**Task to complete**
In the entries below, find each line bearing the string "Select" and copy it.

**The input**

━━━━━━━━━━━━━━━━

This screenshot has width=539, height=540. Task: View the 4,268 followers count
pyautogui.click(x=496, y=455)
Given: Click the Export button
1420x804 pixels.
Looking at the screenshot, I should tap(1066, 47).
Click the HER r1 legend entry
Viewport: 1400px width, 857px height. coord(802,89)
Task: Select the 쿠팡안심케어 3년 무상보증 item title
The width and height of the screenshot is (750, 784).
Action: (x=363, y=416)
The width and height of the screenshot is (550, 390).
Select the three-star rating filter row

━━━━━━━━━━━━━━━━

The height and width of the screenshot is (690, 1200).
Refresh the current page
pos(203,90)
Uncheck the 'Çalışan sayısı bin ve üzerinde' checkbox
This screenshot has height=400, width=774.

━━━━━━━━━━━━━━━━

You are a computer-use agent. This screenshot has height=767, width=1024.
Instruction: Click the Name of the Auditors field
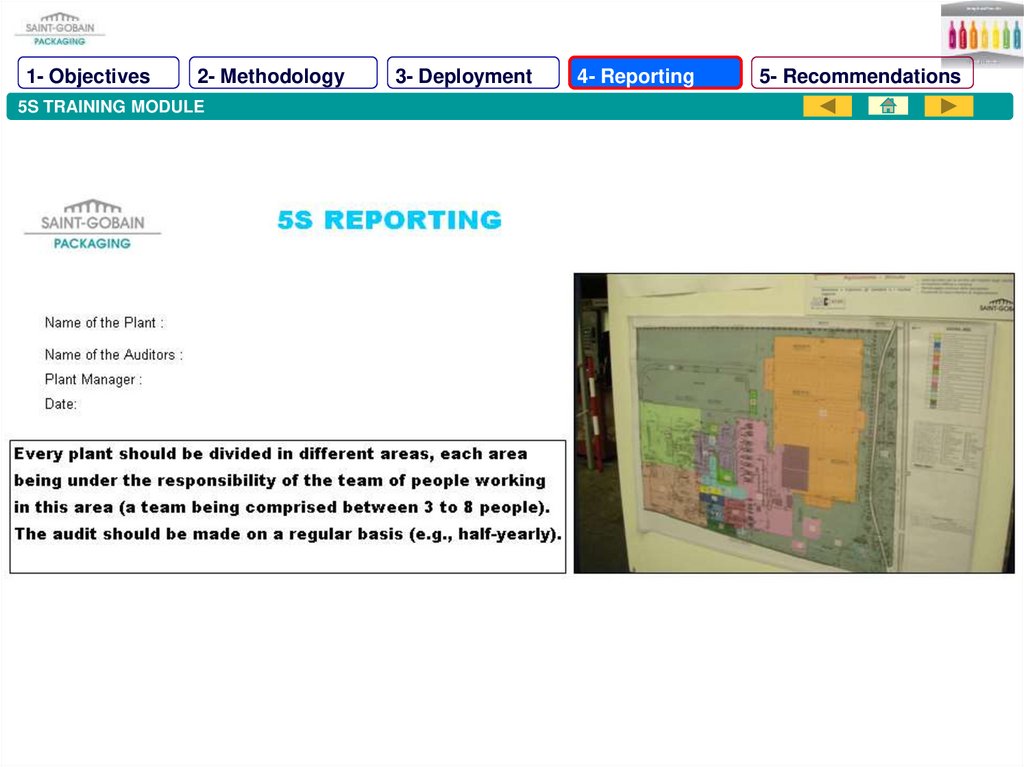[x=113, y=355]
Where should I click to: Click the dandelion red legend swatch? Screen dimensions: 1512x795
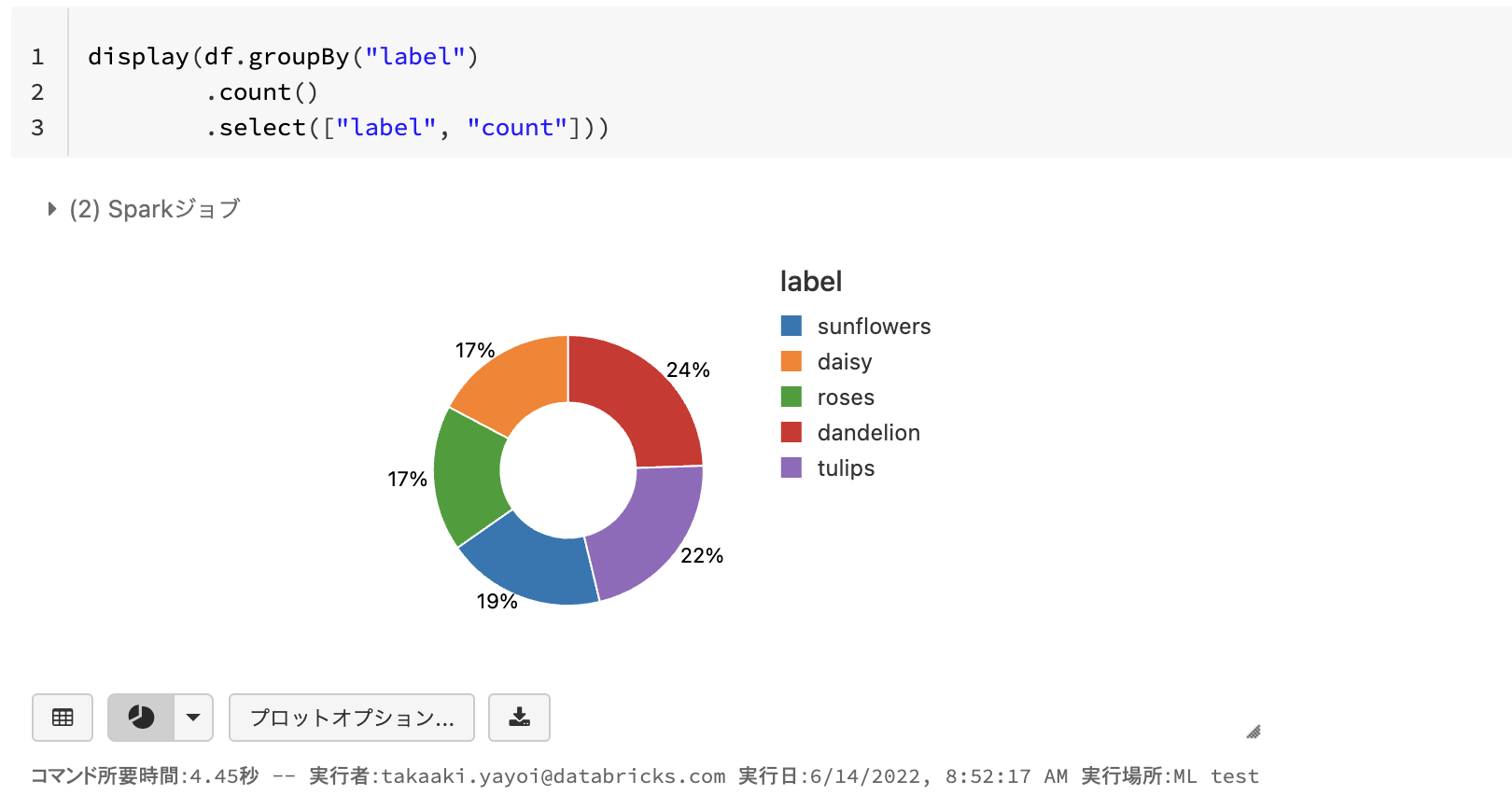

━━━━━━━━━━━━━━━━

**Result of the exercise**
Task: Select the 쿠팡안심케어 3년 무상보증 item title
Select the three-star rating filter row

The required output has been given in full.